Young people between the ages of 15 and 24 are both the most threatened—globally accounting for half of all new cases of HIV—and the greatest hope for turning the tide against AIDS. The future of the epidemic will be shaped by their actions. Experience proves this. The few countries that have successfully decreased national HIV prevalence have achieved these gains mostly by encouraging safer behaviour choices among young people.

Young people are exposed to HIV in different ways. In high-prevalence, sub-Saharan Africa, the main mode of transmission is heterosexual intercourse. This region contains almost two-thirds of all young people living with HIV—approximately 6.2 million people, 75% of whom are female (UNAIDS, 2003.) In Eastern Europe and Central Asia, HIV prevalence among young people is rising rapidly due to drug injecting with contaminated equipment and, to a lesser extent, unsafe sex (see Figure 30 and ‘Prevention’ chapter).

High risk, high vulnerability

A variety of factors place young people at the centre of HIV vulnerability. These include lack of HIV information, education and services; the gambles many must take in order to survive; and the risks that accompany adolescent experimentation and curiosity.

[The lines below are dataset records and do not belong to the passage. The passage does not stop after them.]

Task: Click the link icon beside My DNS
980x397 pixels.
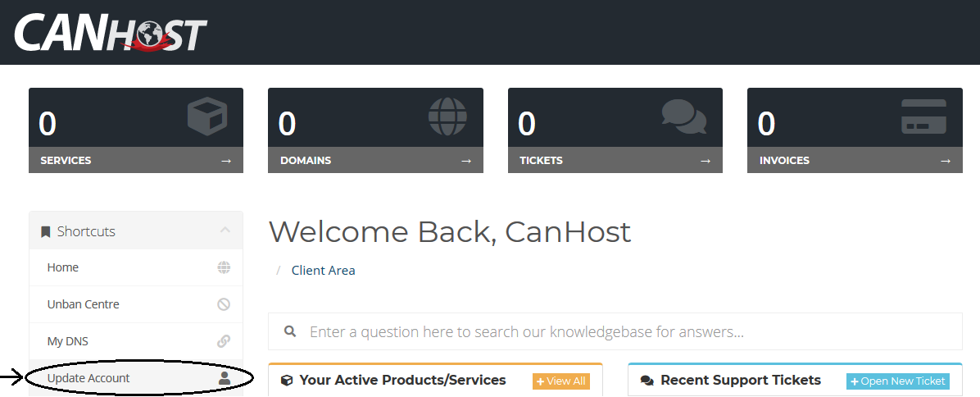Action: (x=224, y=341)
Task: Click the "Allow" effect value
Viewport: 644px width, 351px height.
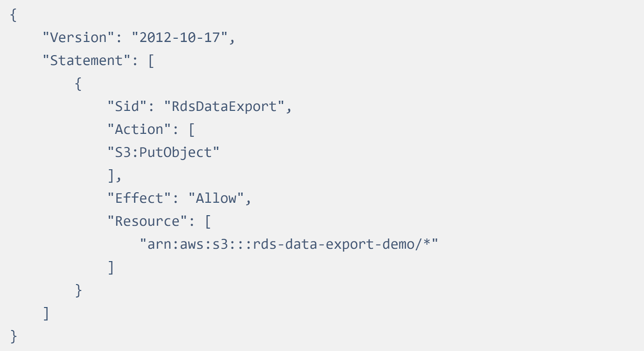Action: click(216, 198)
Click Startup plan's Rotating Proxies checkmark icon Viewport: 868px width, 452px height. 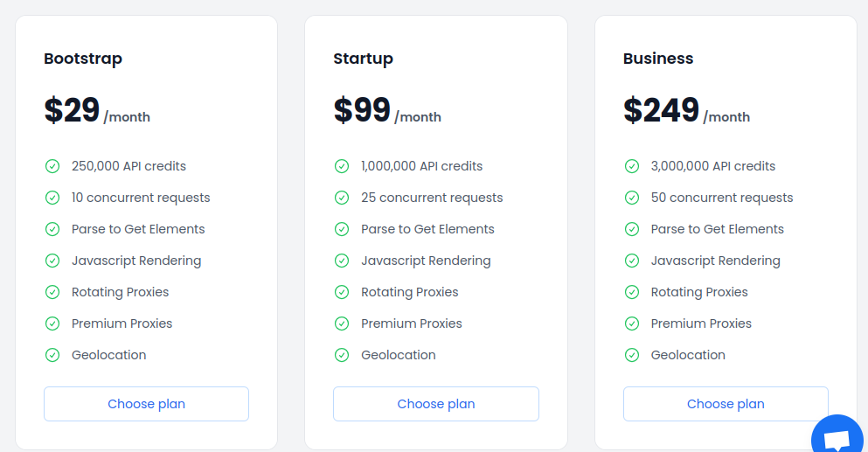click(x=342, y=292)
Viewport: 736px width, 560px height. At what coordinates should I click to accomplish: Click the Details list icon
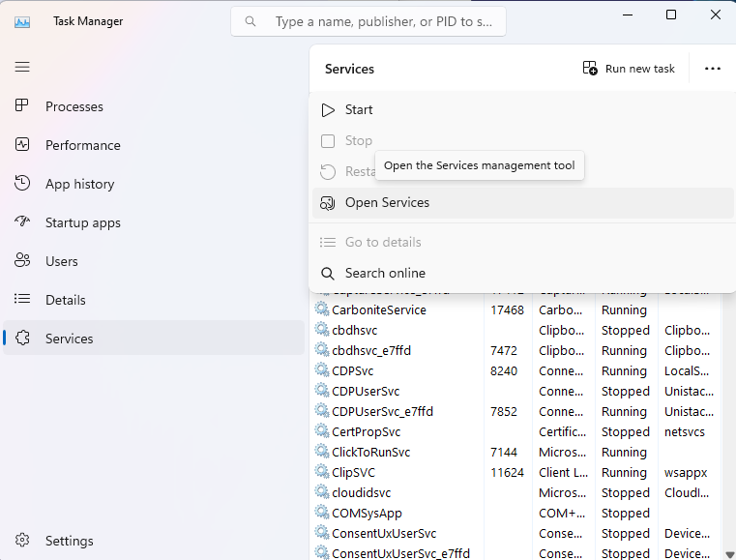22,300
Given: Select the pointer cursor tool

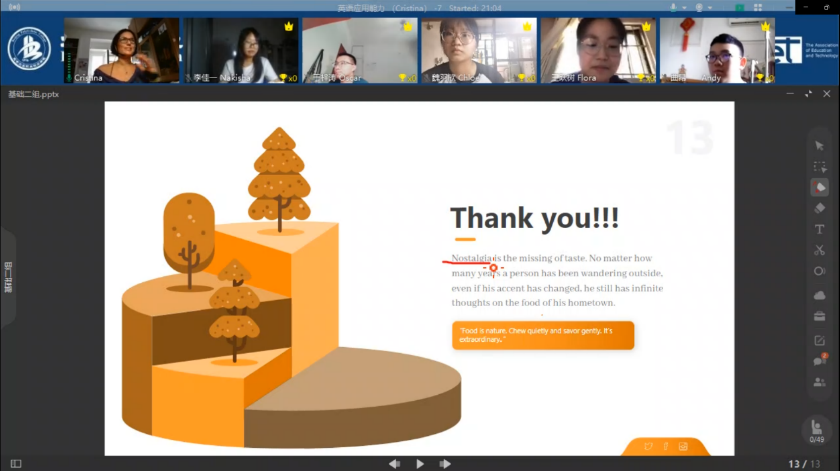Looking at the screenshot, I should click(x=819, y=146).
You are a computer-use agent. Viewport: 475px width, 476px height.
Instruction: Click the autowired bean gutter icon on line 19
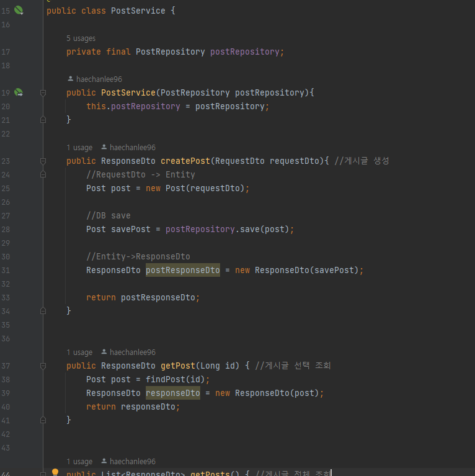pos(19,92)
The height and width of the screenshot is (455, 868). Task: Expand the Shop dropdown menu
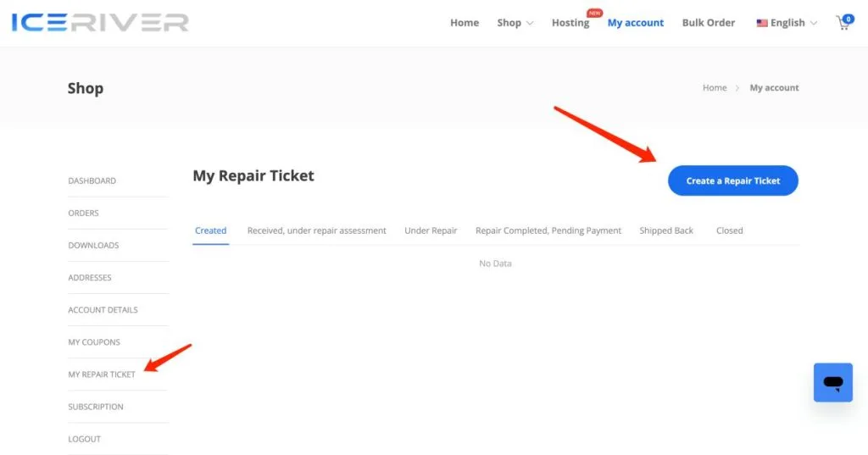515,23
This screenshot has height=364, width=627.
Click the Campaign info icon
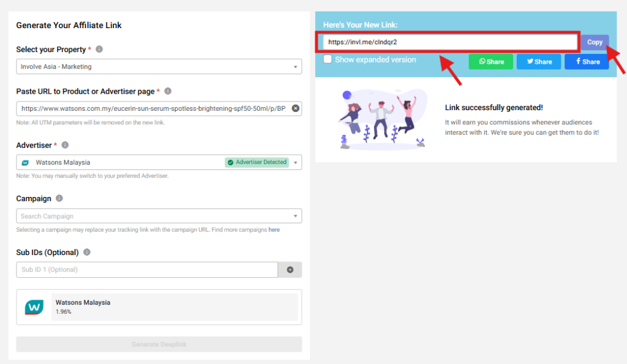pyautogui.click(x=59, y=199)
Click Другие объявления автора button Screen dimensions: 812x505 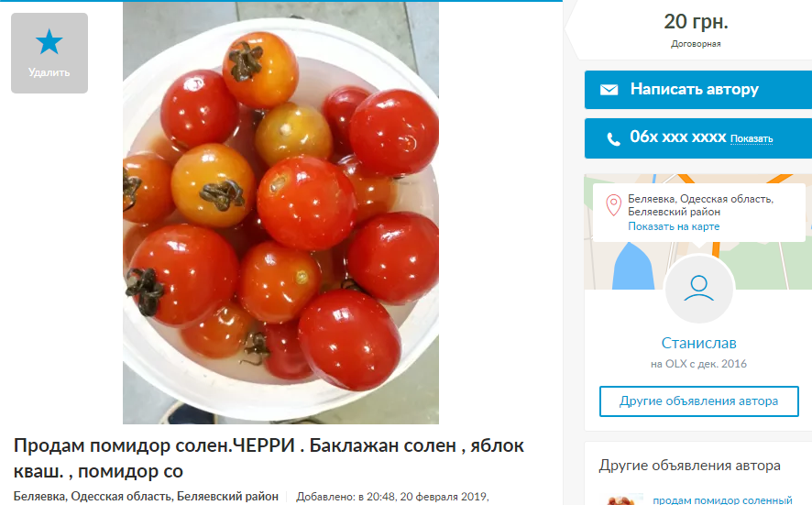point(698,401)
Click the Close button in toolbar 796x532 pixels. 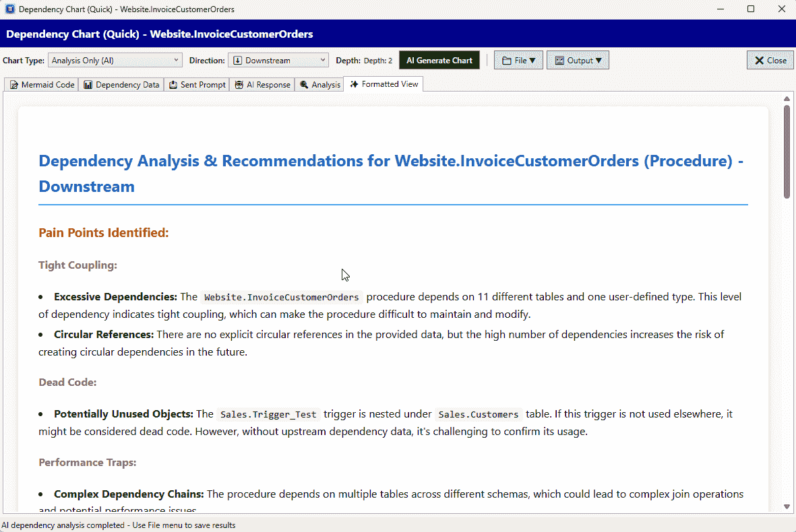click(x=770, y=61)
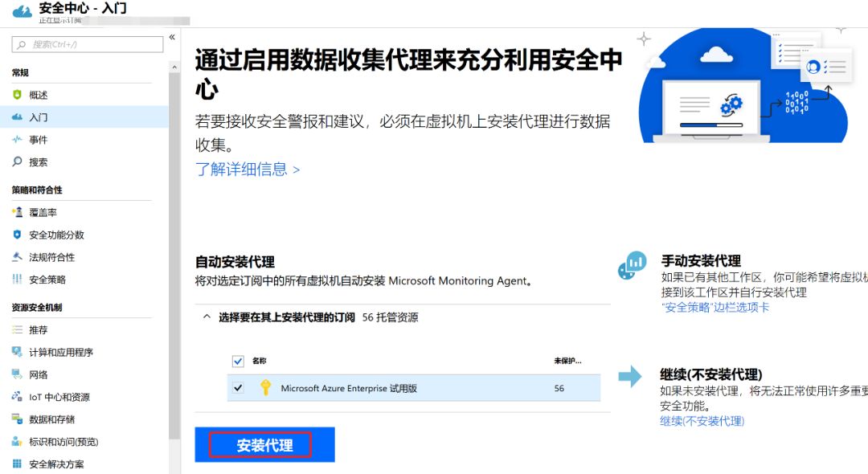This screenshot has height=474, width=868.
Task: Open the 了解详细信息 link
Action: click(248, 170)
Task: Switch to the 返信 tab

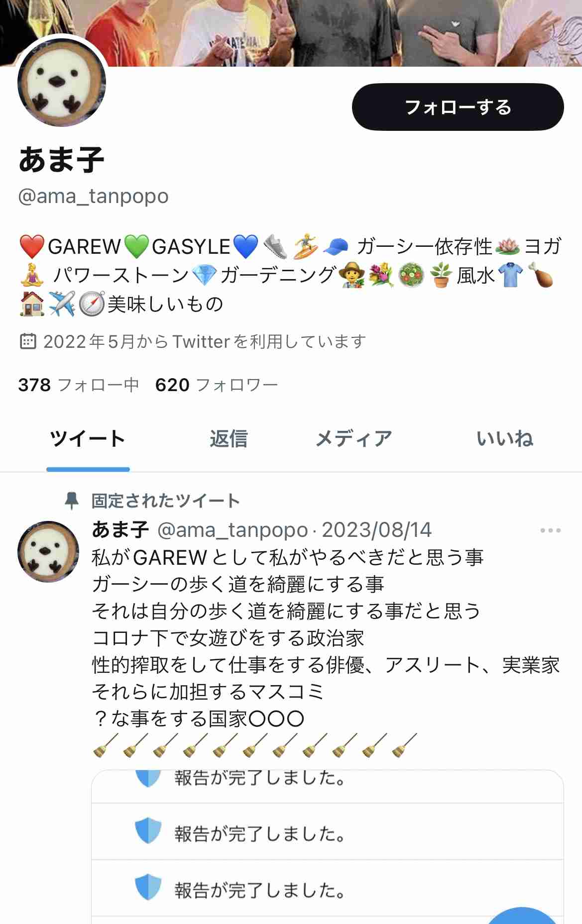Action: click(229, 439)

Young people (15–24 years old) living with HIV, by region, end 2003

Figure 30

Early sexual debut

Most young people become sexually active in their teens, and many before their 15th birthday. Factors such as increasing urbanization, poverty, exposure to conflicting ideas about sexual values and behaviour, and the breakdown of traditional sexuality and reproduction information channels are encouraging premarital sexual activity among adolescents.

Studies show that adolescents who begin sexual activity early are likely to have sex with more partners and with partners who have been at risk of HIV exposure. They are not likely to use condoms (WHO, 2000). In Kisumu, Kenya, 25% of sexually active young boys and 33% of young girls said they had not used a condom during their first and subsequent sexual encounters (Glynn et al., 2001). Erratic condom use with regular and non-regular sexual partners was also reported in studies in Argentina, Korea and Peru (WHO, 2000).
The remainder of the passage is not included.